Treaties are to be liberally construed. Shanks v. Dupont, 3 Pet. 242, 249. Hauenstein v. Lynham, 100 U.S. 483, 487. When, then, anything in the Constitution or laws of a State are in conflict with a treaty, the latter must prevail, and this court has not hesitated to follow this rule, which is generally recognized as the law of the land. Tellefsen v. Fee, 168 Mass. 188. Ware v. Hylton, 3 Dallas, 199, 237. United States v. Forty-three Gallons of Whiskey, 93 U.S. 188, 197. Hauenstein v. Lynham, 100 U.S. 483, 489. Head Money cases, 112 U.S. 580, 598, per Miller, J. Geofroy v. Riggs, 133 U.S. 258, 267. In re Parrott, 1 Fed. Rep. 481.
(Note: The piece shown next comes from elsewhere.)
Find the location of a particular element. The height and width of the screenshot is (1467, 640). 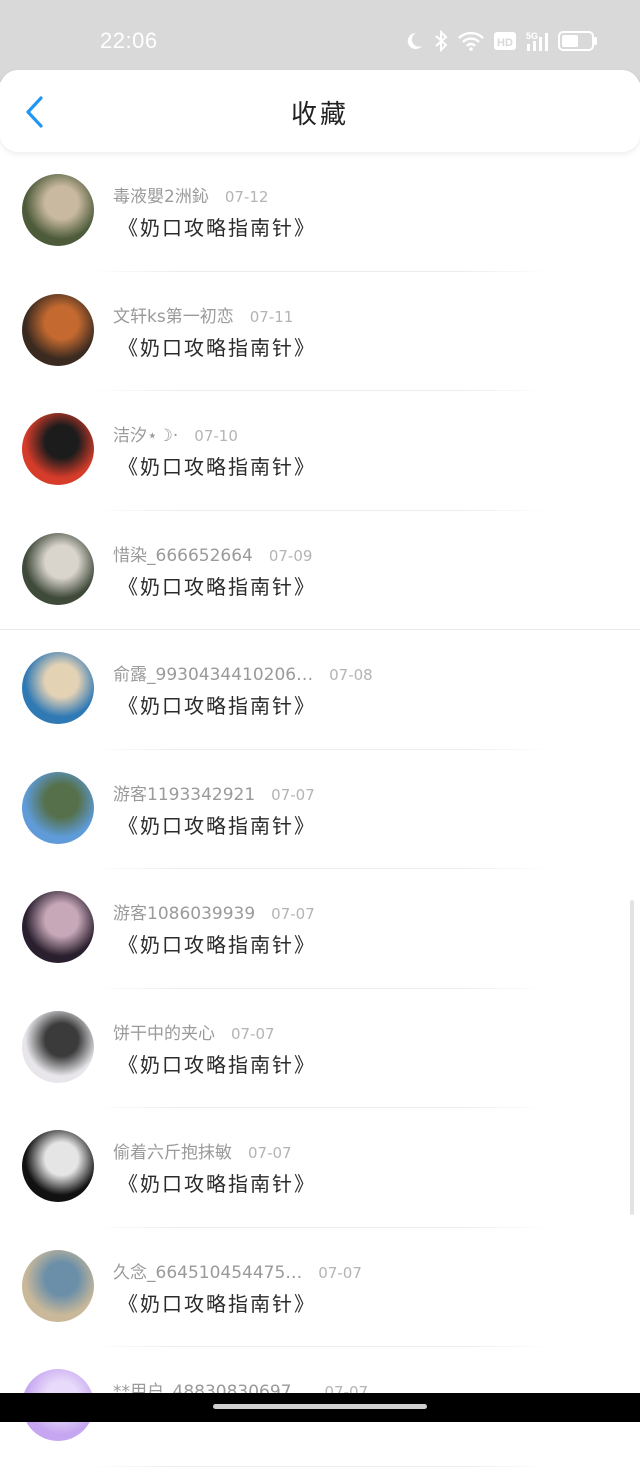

While it may be true that there is some limit to the powers of the President and Senate in making treaties, as has been intimated in some of the cases in the Supreme Court of the United States, we cannot accede to the contention of the counsel of the public administrator, that the treaties in question in this case are beyond the jurisdiction of the treaty making power; nor can we accede to the further contention as to the construction of the treaty which was adopted by the judge of the Probate Court.
We might perhaps stop here, but as the question of giving a bond is sure to arise, we are of opinion that the vice-consul, as he has applied for letters of administration, and thus has submitted himself to the court, should be required to give a bond, and in other respects to conduct himself with respect to the estate as would any other administrator.
The order therefore will be
Decrees of the Probate Court reversed.